En d’autres termes, le mot « particule » possède beaucoup de sens différents dans le langage commun. Dans le champ scientifique, la thématique d’un article scientifique et les échelles d’étude permettent de lever le doute sans aucun problème, mais un non-spécialiste qui découvrirait un texte professionnel serait en droit de se demander de quel genre de « particules » on parle. Tu vas me dire que c’est assez évident en lisant un texte scientifique, mais sache que ce genre d’ambiguïtés fait souvent le lit des charlatans et des pseudosciences qui les utilisent sans vergogne pour donner à un discours sans aucun fondement une apparence professionnelle. C’est souvent le cas avec le jargon de la physique quantique, d’ailleurs.

Si je m’attarde sur ce point de vocabulaire, c’est parce que pendant très longtemps, la chimie utilisait les mots atomes, molécule, particule, comme des synonymes pour désigner de « petites entités », de « petites parties » d’un corps, des corpuscules.

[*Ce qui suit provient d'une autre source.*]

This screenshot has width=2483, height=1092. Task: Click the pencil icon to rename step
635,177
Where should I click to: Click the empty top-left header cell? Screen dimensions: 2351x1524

Lorsqu’on lit des textes du XIXe siècle, et plus encore du XVIIIe siècle (comme ceux de Lavoisier), les auteurs parlent tour à tour molécules, atomes, particules, etc, comme des synonymes. Le vocabulaire n’était pas encore fixé par convention. De nos jours, « molécule » désigne un assemblage d’atomes, mais ce n’était pas le cas du temps de Lavoisier ou de ses successeurs, jusqu’au début du XXe siècle. A cette époque, on parlait également d’éléments, qu’on a tendance aujourd’hui à traduire par « atome », mais qui, dans la pensée des chimistes de cette époque avait un sens très différent du concept moderne d’atome. Je crois intéressant de voir ce que ces explorateurs du monde de l’infiniment petit entendaient par « élément », et tu verras que c’est subtilement différent de la notion d’atome insécable tel que l’envisageaient les atomistes grecs tels que Démocrite, ou nous, aujourd’hui.

 

La matière vue depuis notre époque, après moult découvertes


La matière ordinaire est dite « baryonique » (tu verras juste après pourquoi) et elle représente à peine 4,9 % de la matière de l’Univers, le reste étant composé de matière noire (26,8 %) et d’énergie noire (68,3 %) qui ne sont pas directement observables, mais dont on peut mesurer les effets. La matière noire et l’énergie noire n’ont pas encore été formellement caractérisées à l’heure actuelle, et on ne sait pas avec certitudes si l'une et/ou l'autre sont réelles, ou si elles correspondent à d'autres phénomènes encore mal compris.

 

De quoi est composée la matière ordinaire ?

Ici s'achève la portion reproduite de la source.